As Hansen and Houle (2008) described them, these measures of evolvability are calculated based on the relationship between a genotypic or phenotypic variance-covariance matrix (which represents the correlations between traits) and a given selection gradient (the partial regression of a trait on fitness) (see the vector diagram above). Because these measures provide insight into how correlated traits respond to selection, they are often calculated for and compared between different species to examine long-term evolutionary patterns (for example, Marriog et al. 2009, Young et al. 2010, Grabowski et al. 2011).  Since we have evidence that the correlations between measures of body form have strongly affected human evolution across ecogeographic regions (Savell et al. 2016), I decided to see if the measures of evolvability between these human populations would notably differ.

Perhaps unsurprisingly, they don’t. In humans, the covariation among traditional measures of body form (limb segment lengths, bi-iliac breadth, and femoral head diameter) was consistent enough for the measures of evolvability to stay centered around a common average. We might conclude, then, that any human group migrating to a different ecogeographic region (latitude), if subjected to the same selective pressures humans encountered before, would demonstrate the same ability to respond to selection as other groups. There are some fairly extreme outliers within each measure of evolvability calculated, but these do not appear to follow an obvious pattern, and more importantly are not the same across estimated evolvability, respondability, conditional evolvability, and autonomy. It would appear that for some groups, there is a difference in how traits are able to respond to selection, to but understand why will require further exploration, which will be the subject of a future post. Stay tuned!

References

Bolstad GH, Hansen TF, Pélabon C, Falahati-Anbaran M, Pérez-Barrales R, Armbruster WS. 2014. Genetic constraints predict evolutionary divergence in Dalechampia blossoms. Phil Trans R Soc B. 369: 20130255.

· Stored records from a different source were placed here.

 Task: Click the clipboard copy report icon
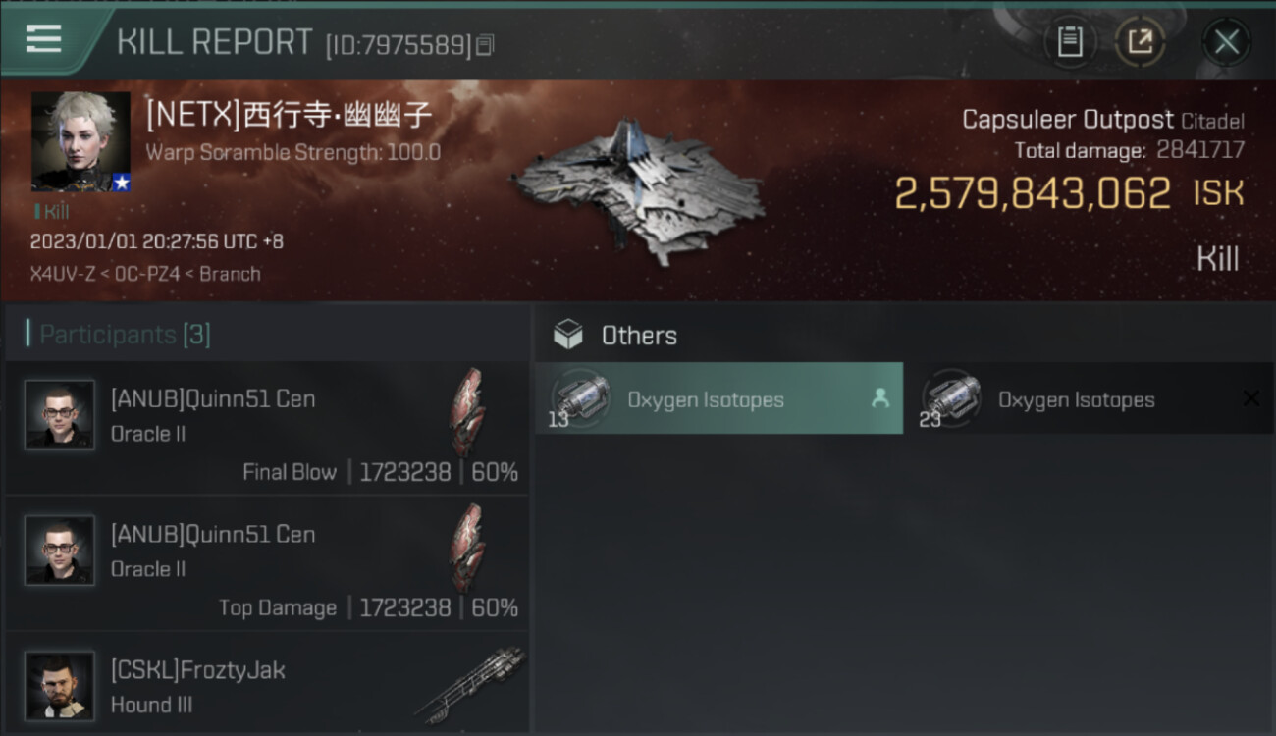[1069, 42]
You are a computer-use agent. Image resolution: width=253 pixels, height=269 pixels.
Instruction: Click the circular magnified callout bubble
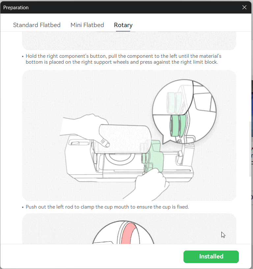point(184,112)

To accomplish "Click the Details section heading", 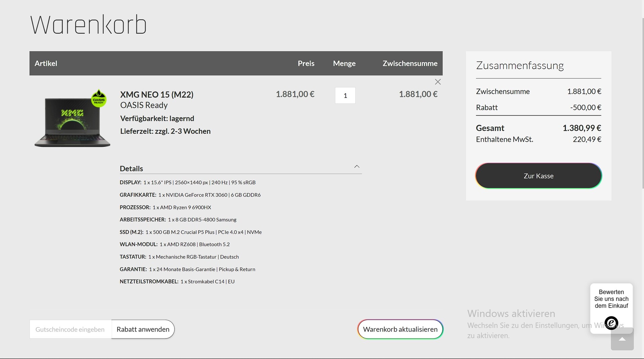I will click(x=131, y=169).
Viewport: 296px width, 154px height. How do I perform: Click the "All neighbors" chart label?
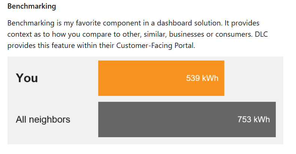[43, 120]
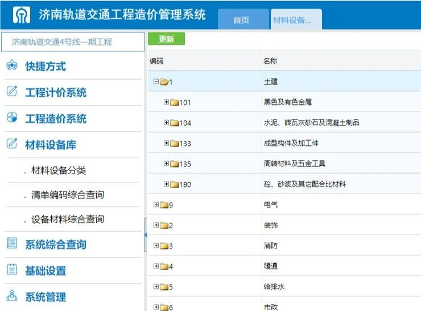Viewport: 421px width, 311px height.
Task: Expand tree node 133 成型构件及加工件
Action: [x=166, y=144]
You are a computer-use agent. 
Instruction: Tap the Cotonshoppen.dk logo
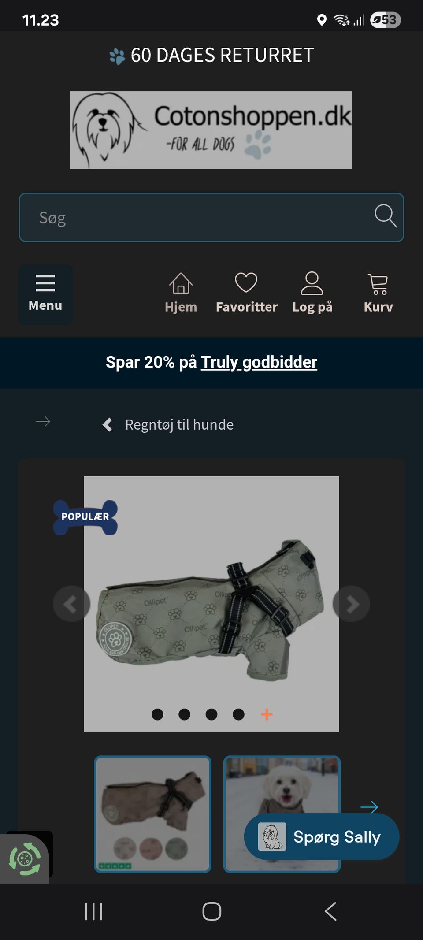[212, 130]
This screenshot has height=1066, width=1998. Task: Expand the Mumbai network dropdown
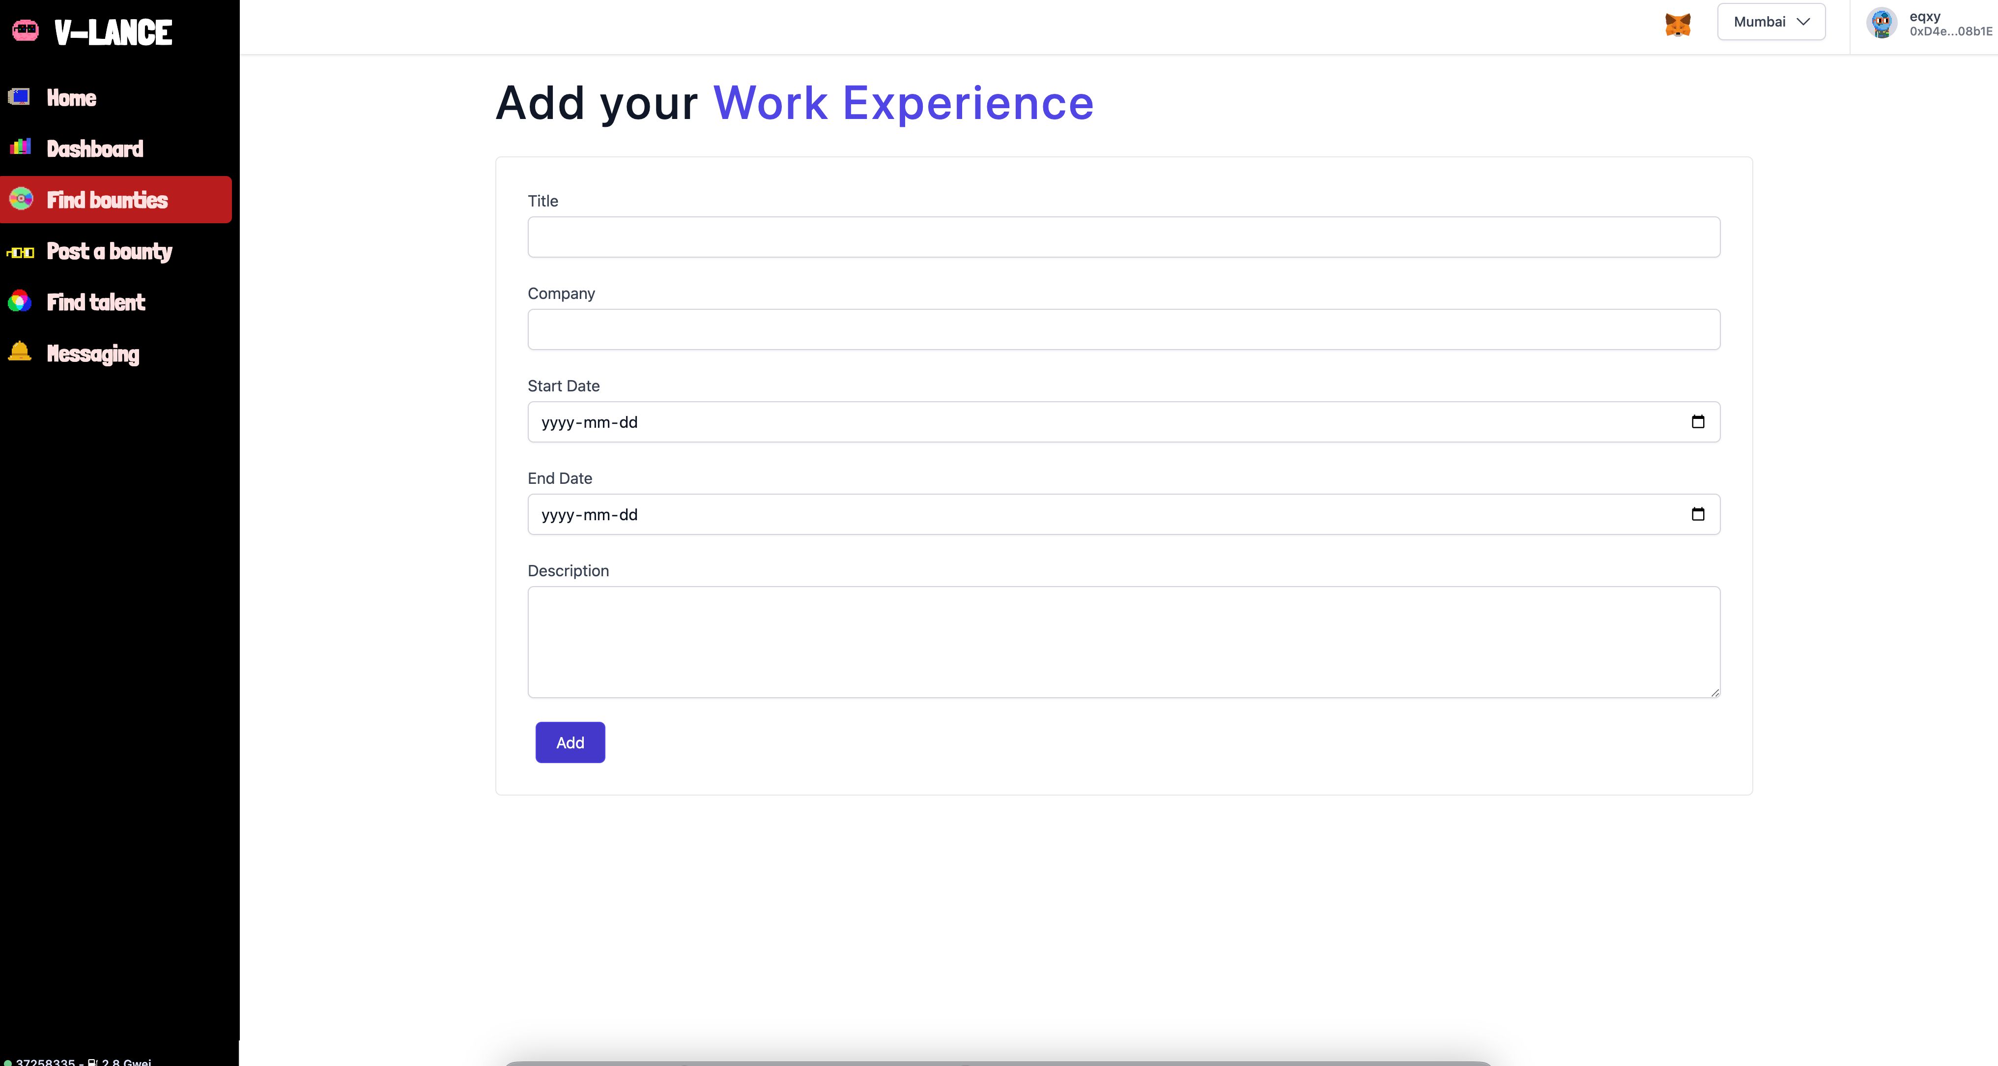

Grabowski MJ, Polk JD, Roseman CC. 2011. Divergent patterns of integration and reduced constraint in the human hip and the origins of bipedalism. Evolution 65(5): 1336-1356.   

Hansen TF. 2003. Evolvability and genetic constraint in Dalechampia blossoms: genetic correlations and conditional evolvability. J Exp Zool 1:23-39.

Hansen TF, Houle D. 2008. Measuring and comparing evolvability and constraint in multivariate characters. Journal of Evolutionary Biology, 21(5), 1201-1219. 

Lynch M, Walsh B. 1998. Genetics and Analysis of Quantitative Traits. Sunderland, MA: Sinauer.

Marroig G, Shirai L, Porto A, de Oliveira F, De Conto V. 2009. The evolution of modularity in the mammalian skull II: evolutionary consequences. Evol. Biol. 36:136–148.

Savell KRR, Auerbach BM, Roseman CC. 2016. Constraint, natural selection, and the evolution of human body form. Proc Natl Acad Sci U S A, 113(34), 9492-9497.

Young NM, Wagner GP, Hallgrimsson B. 2010. Development and the evolvability of human limbs. Proc Natl Acad Sci U S A, 107(8), 3400-3405.